I have not only battled with this personally but have encountered so many women who do not fully love themselves. So how do we change this? This has been a question I have chewed on for so long. I have an idea and I want you to be a part of it.
What if we spoke positively about ourselves? What if we rejoiced in our differences and took a hold of all that we are- weaknesses and all. What if we were able to receive a compliment and simply say thank you? What if we were able to give a compliment or word of encouragement with genuine excitement and care for another woman?

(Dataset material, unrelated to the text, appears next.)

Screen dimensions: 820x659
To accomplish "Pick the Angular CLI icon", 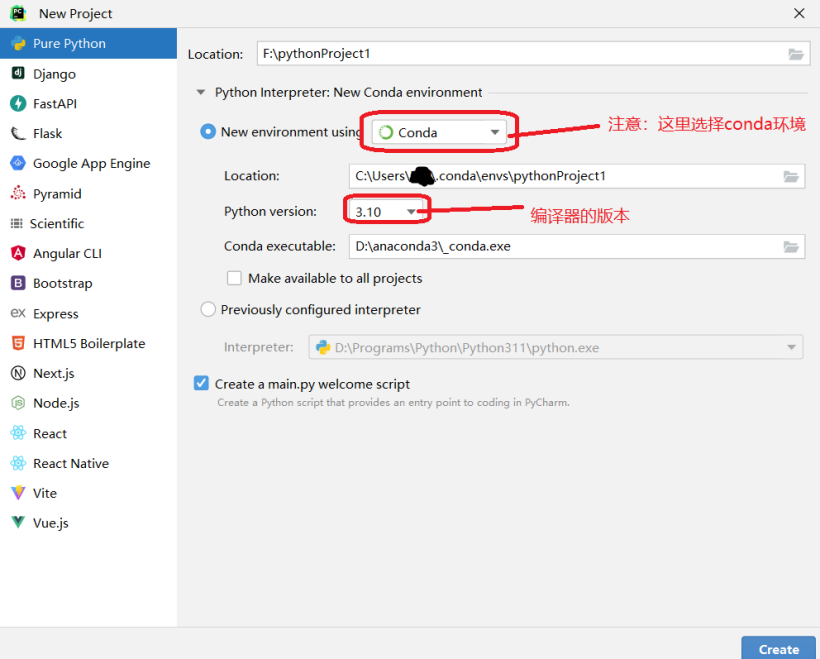I will coord(17,254).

It’s so wild to me how we view ourselves as women. For some reason it is shameful to speak positively about who we are. Somehow taking pride in the things we love about ourselves has been categorized as arrogant. For so long there has been such a fine line between being confident and conceited. We’re pressured to have confidence, but never share it. No, that would be just wrong to express the beautiful qualities we have.
Say what! The only time this seems to be appropriate in our culture is when we are being interviewed and asked to share three strengths we have. And even then, we hold back. And let’s admit it, it’s awkward. Let’s break that awkwardness and bring positive self-talk outside a shallow meeting.

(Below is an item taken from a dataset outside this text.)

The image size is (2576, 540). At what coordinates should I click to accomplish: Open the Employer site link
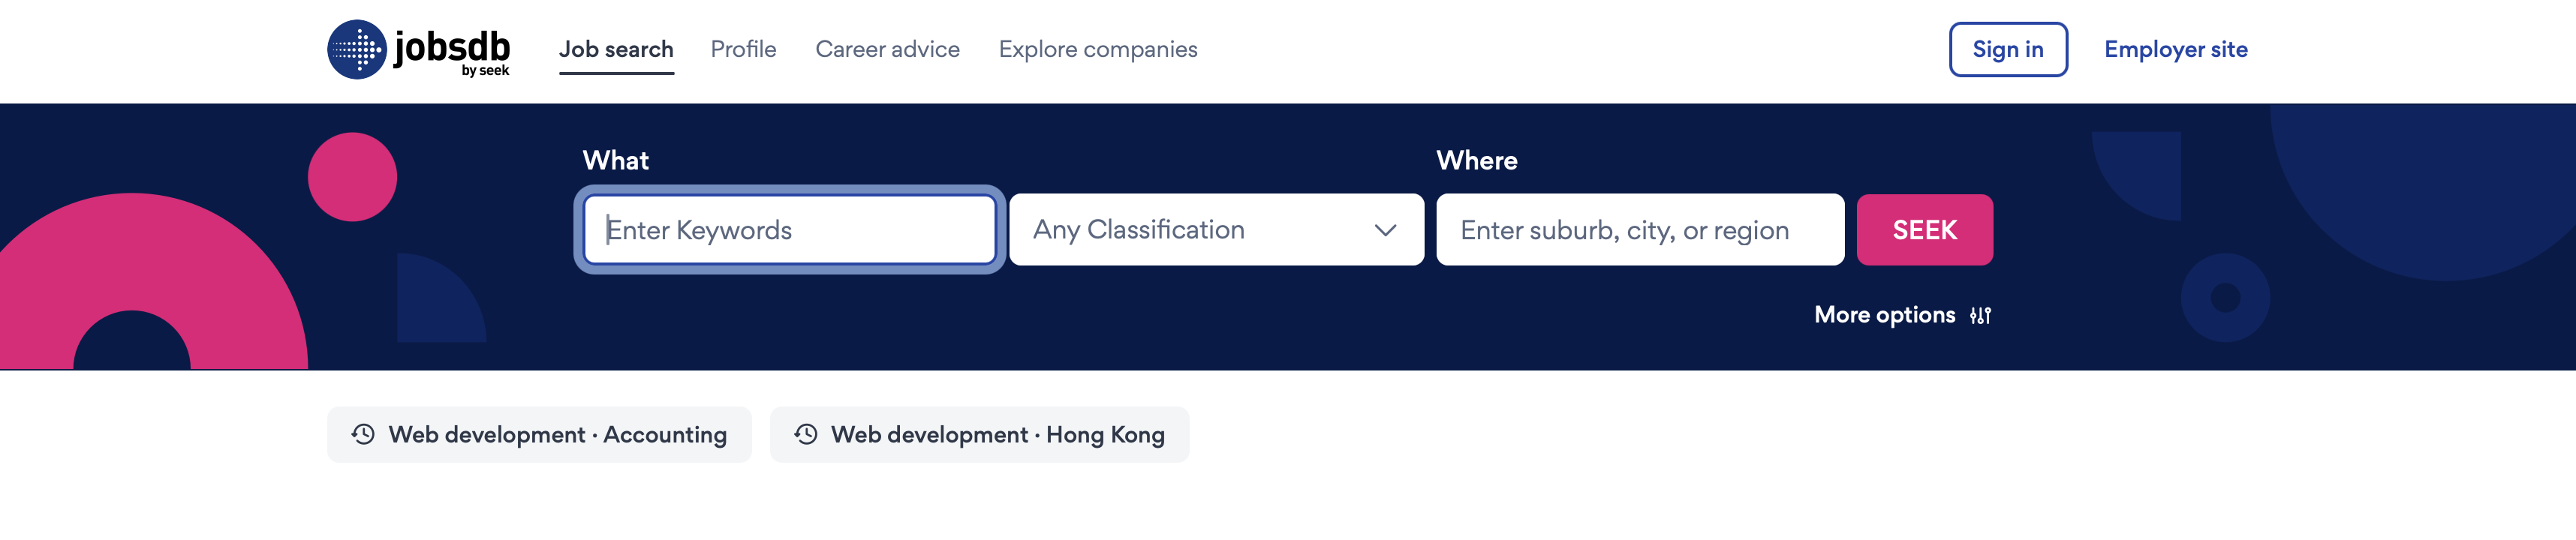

We have gotten the meaning of being humble and self hate mixed up as well. I have done this way too many times. I have believed that being humble means finding the things I don’t like about myself, because you know, humble people don’t love themselves too much. But here’s the thing, we can remain humble women, while still expressing the things we enjoy about ourselves. Sounds crazy, right? Being humble doesn’t mean we have to fight against who we are. It means we can love ourselves, relish in the beauty we have, and understand we are not better than anyone else. We are fearfully and wonderfully made. Each of us. We were created to rejoice in how we are made and to love others as they are designed.

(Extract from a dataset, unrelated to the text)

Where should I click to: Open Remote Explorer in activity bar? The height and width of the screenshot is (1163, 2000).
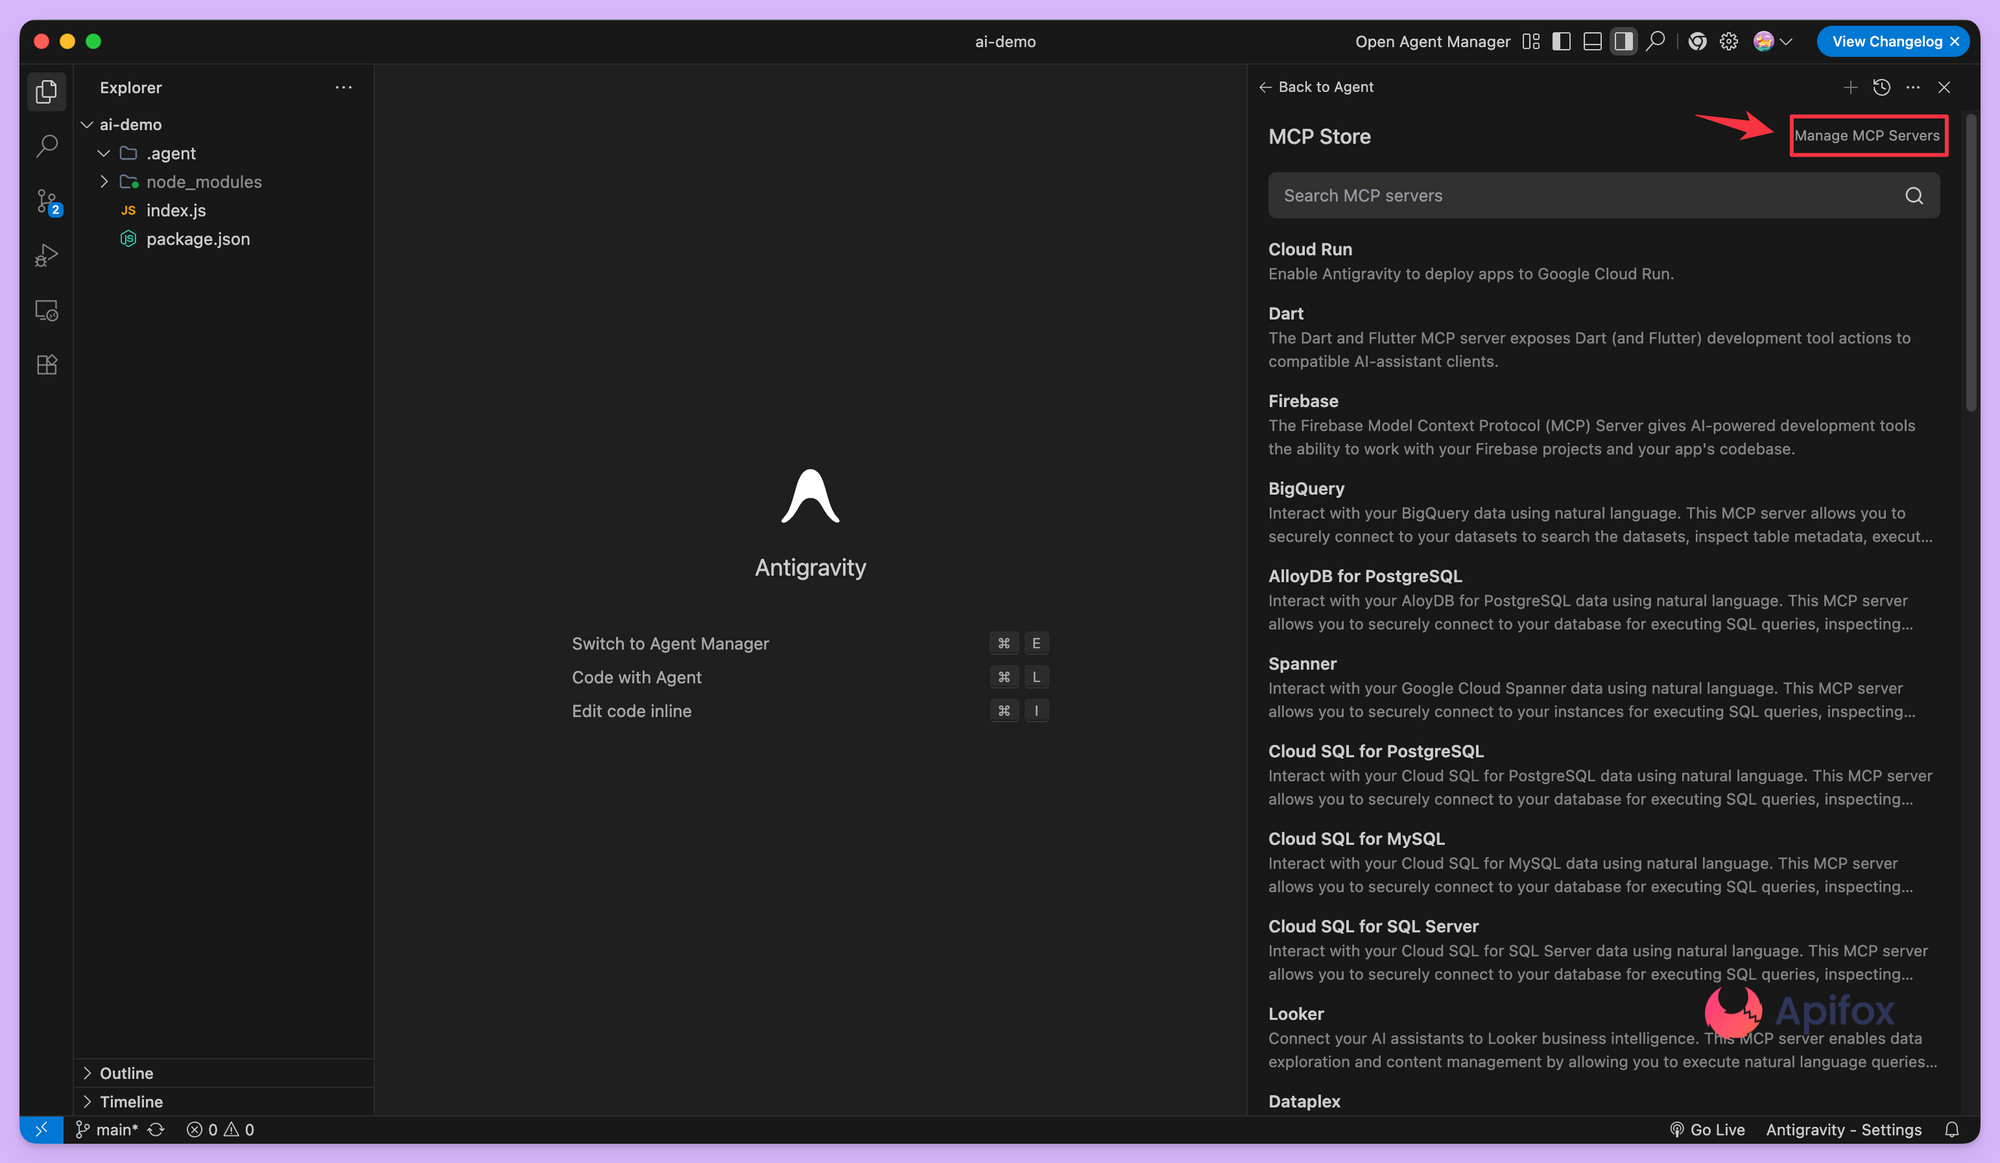(47, 311)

Here’s my idea. Let’s capture and thrive in our beautiful qualities. My mission is to capture the women I encounter in my life and find out what makes them lovely.
It’s simple, but I hope it penetrates. My heart would be bursting with joy if you found a genuine love for yourself.
So let’s take some pictures and talk about how great you are. Then, as you build confidence in yourself, share the love with others.
Let’s have a fresh perspective on self-confidence.
Let the lovely initiative take hold.